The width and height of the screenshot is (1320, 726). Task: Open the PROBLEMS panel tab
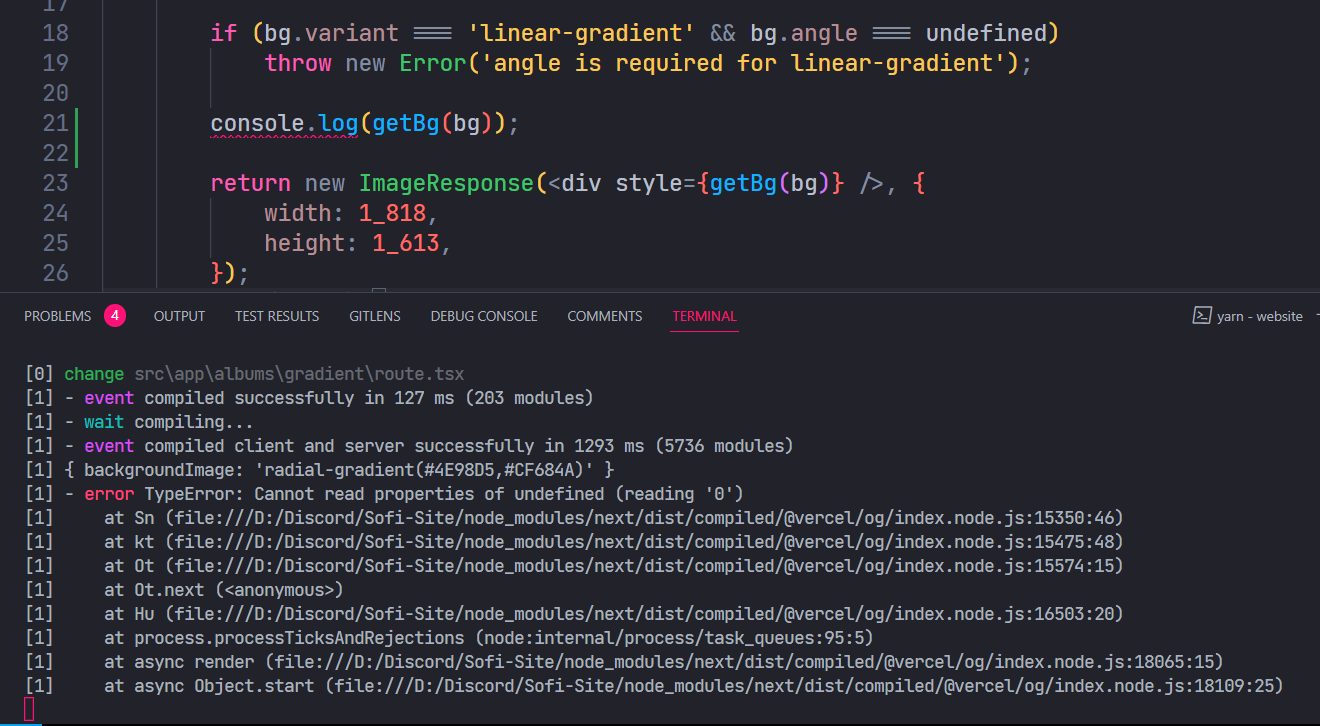[57, 315]
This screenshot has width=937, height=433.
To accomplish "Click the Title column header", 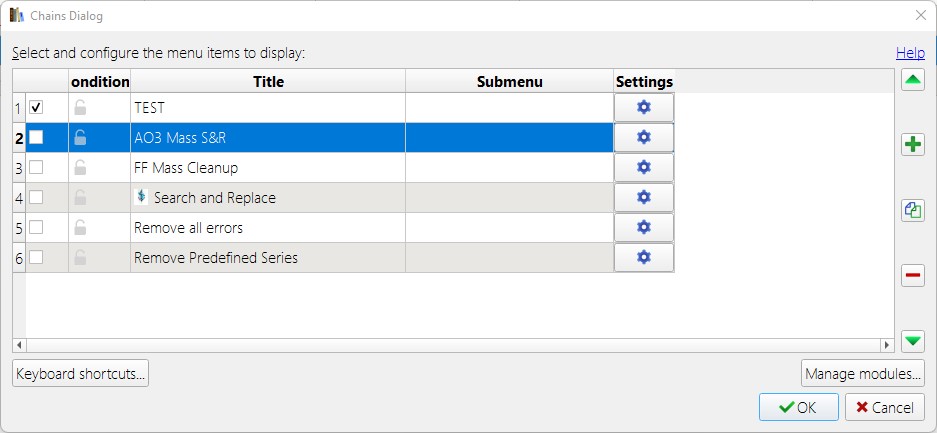I will [x=268, y=81].
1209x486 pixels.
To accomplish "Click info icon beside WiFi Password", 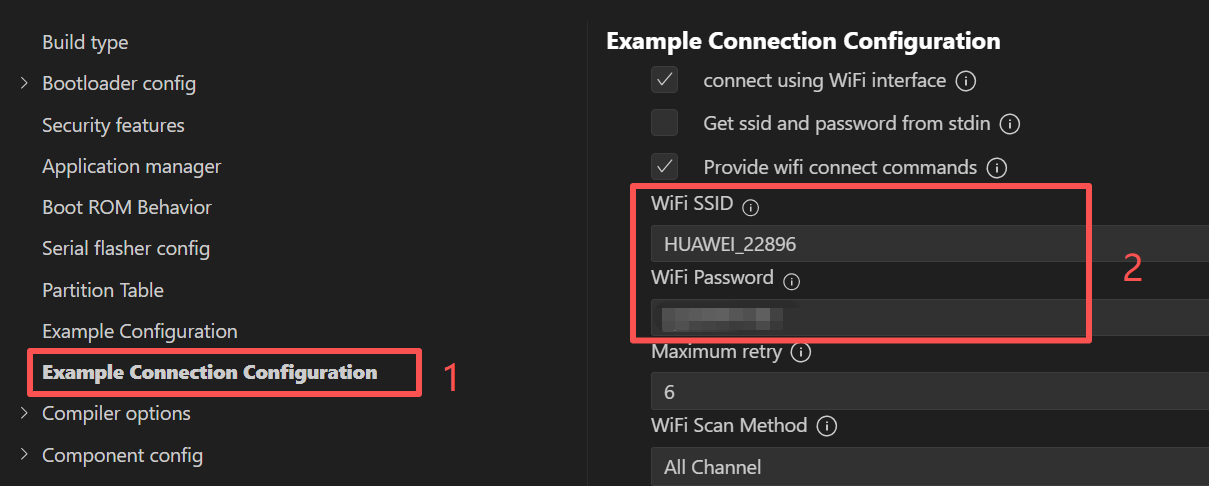I will tap(792, 282).
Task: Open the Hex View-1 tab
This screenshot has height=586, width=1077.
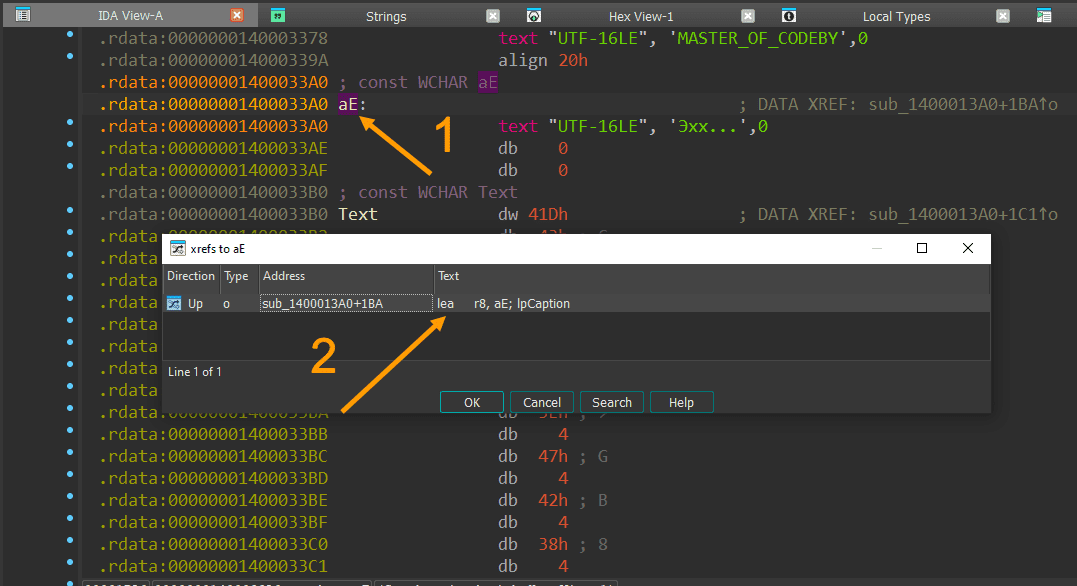Action: 641,16
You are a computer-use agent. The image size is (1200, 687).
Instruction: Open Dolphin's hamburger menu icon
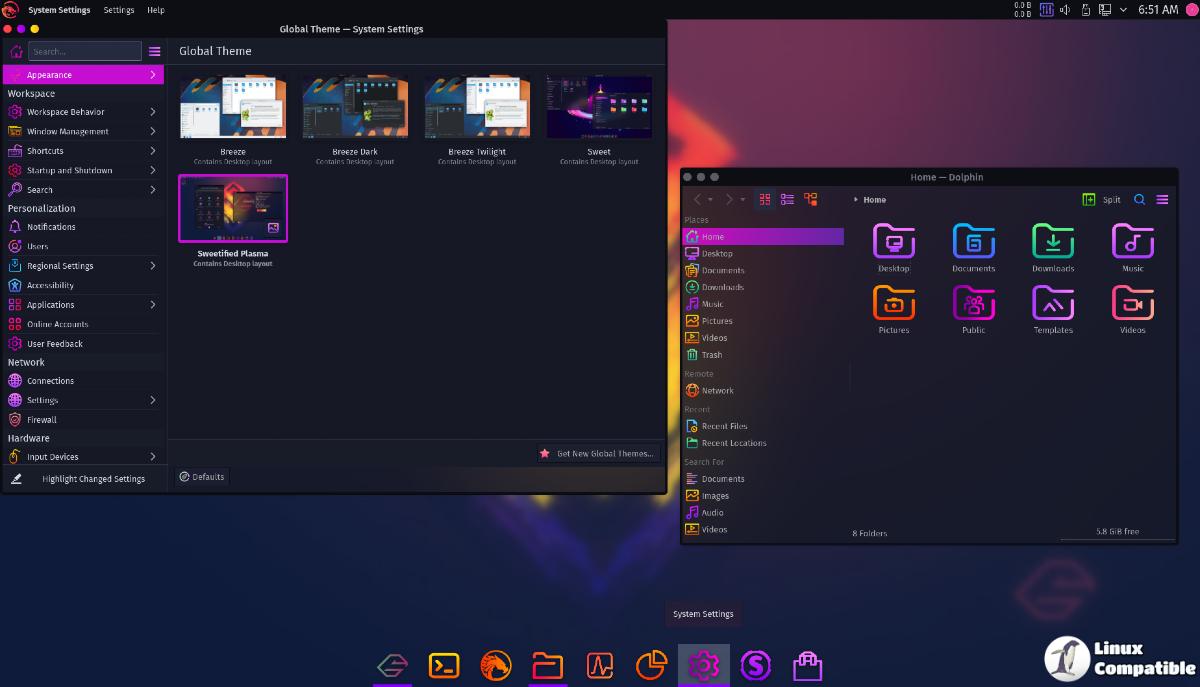point(1162,200)
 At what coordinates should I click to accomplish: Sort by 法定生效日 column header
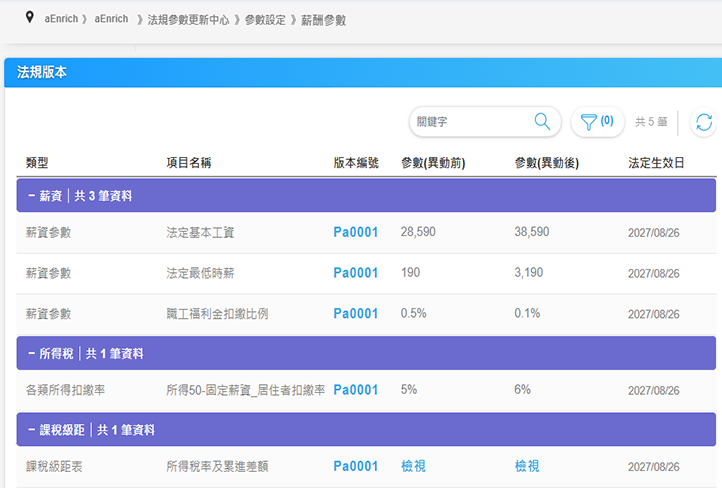coord(656,162)
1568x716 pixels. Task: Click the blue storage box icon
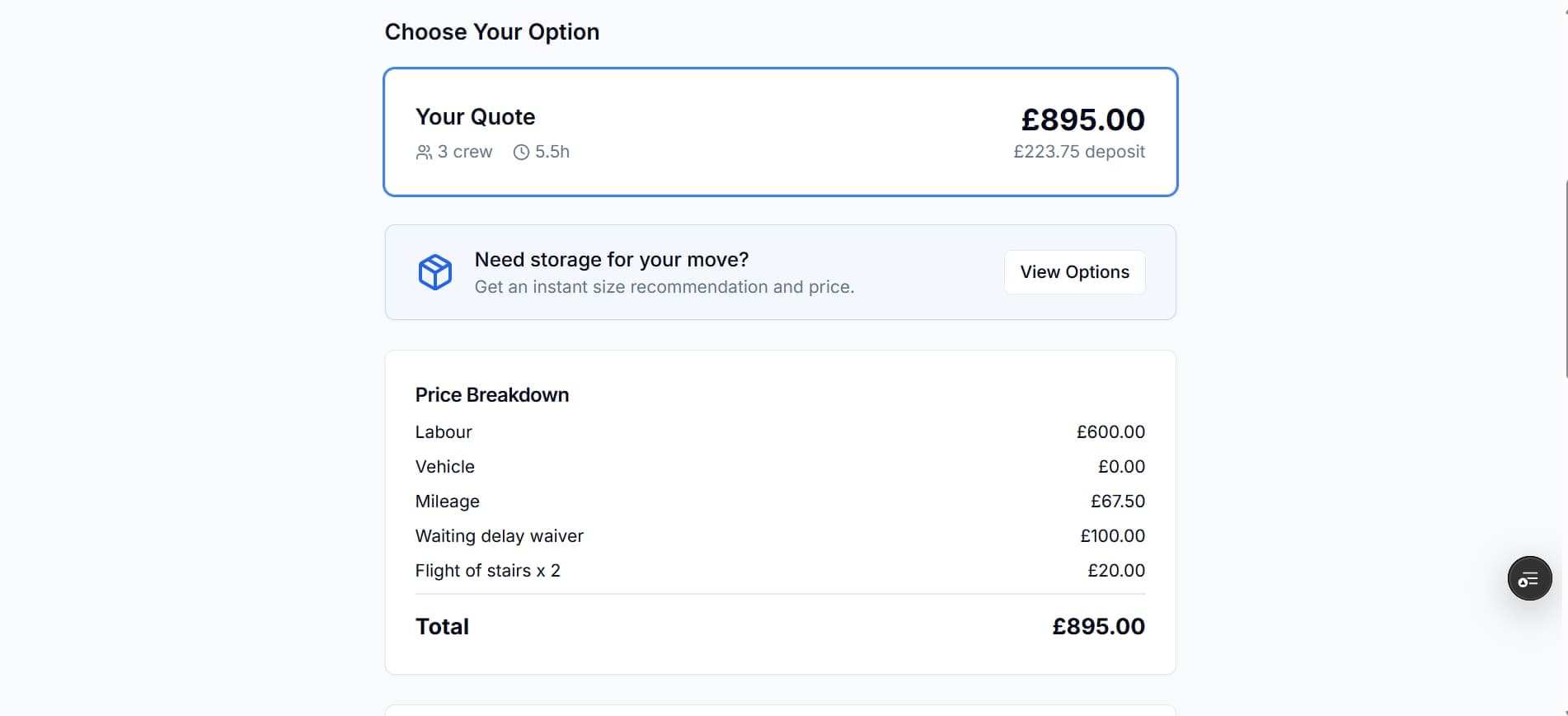434,272
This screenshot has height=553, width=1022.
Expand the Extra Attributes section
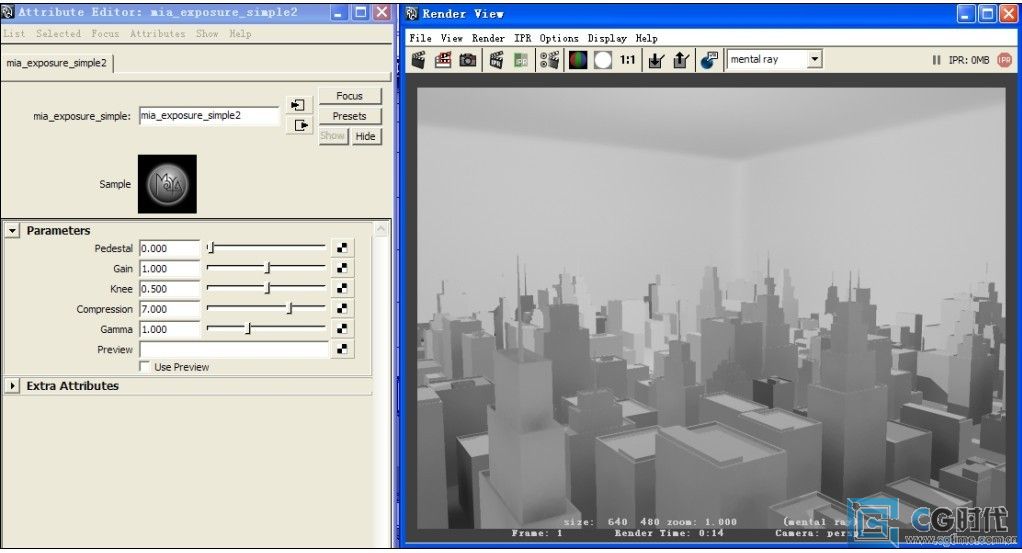[13, 386]
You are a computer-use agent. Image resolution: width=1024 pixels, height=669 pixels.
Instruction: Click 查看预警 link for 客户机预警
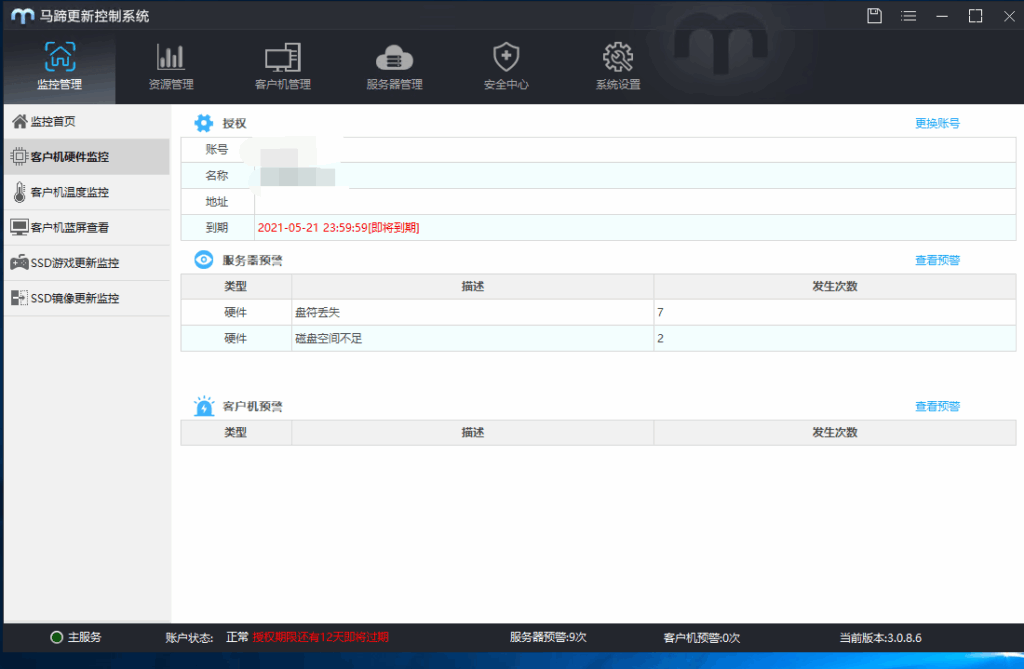point(937,407)

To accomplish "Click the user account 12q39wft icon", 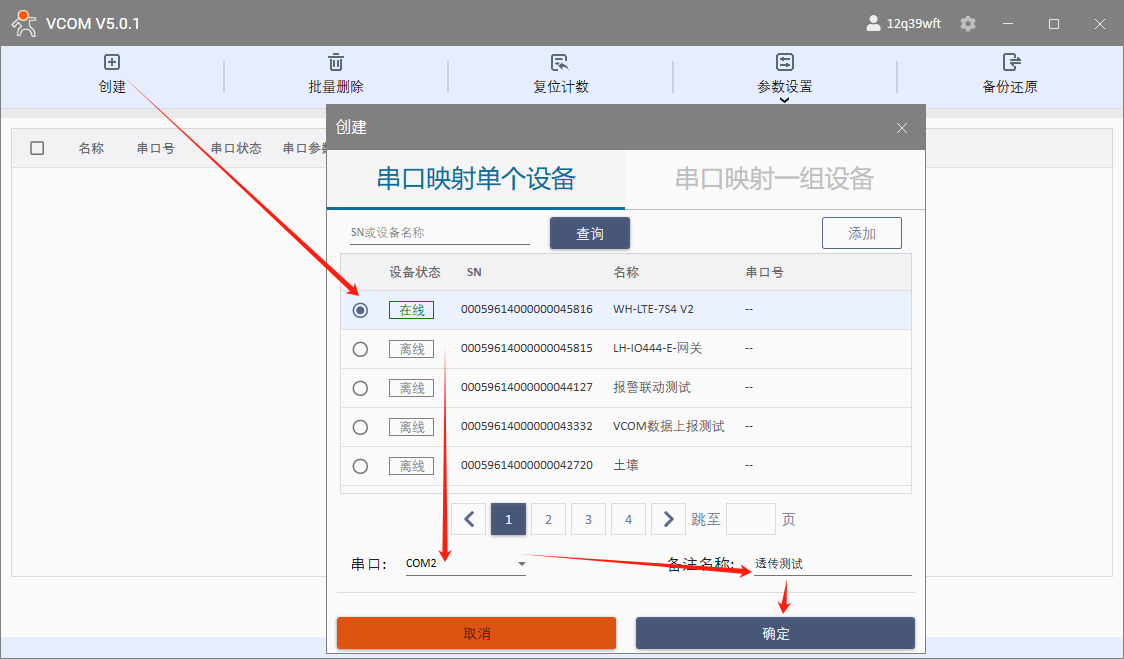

--------------------------------------------------

Once the line containing "This screenshot has height=553, width=1022." is found, transcribe it and the rest of the lines to the end of the listing above exactly, omitting all pictures.

■ **Solution to this task**:
This screenshot has height=553, width=1022.
Expand the Extra Attributes section
[13, 386]
You are a computer-use agent. Image resolution: width=1024 pixels, height=669 pixels.
Instruction: Click 查看预警 link for 客户机预警
point(937,407)

To accomplish "Click the user account 12q39wft icon", 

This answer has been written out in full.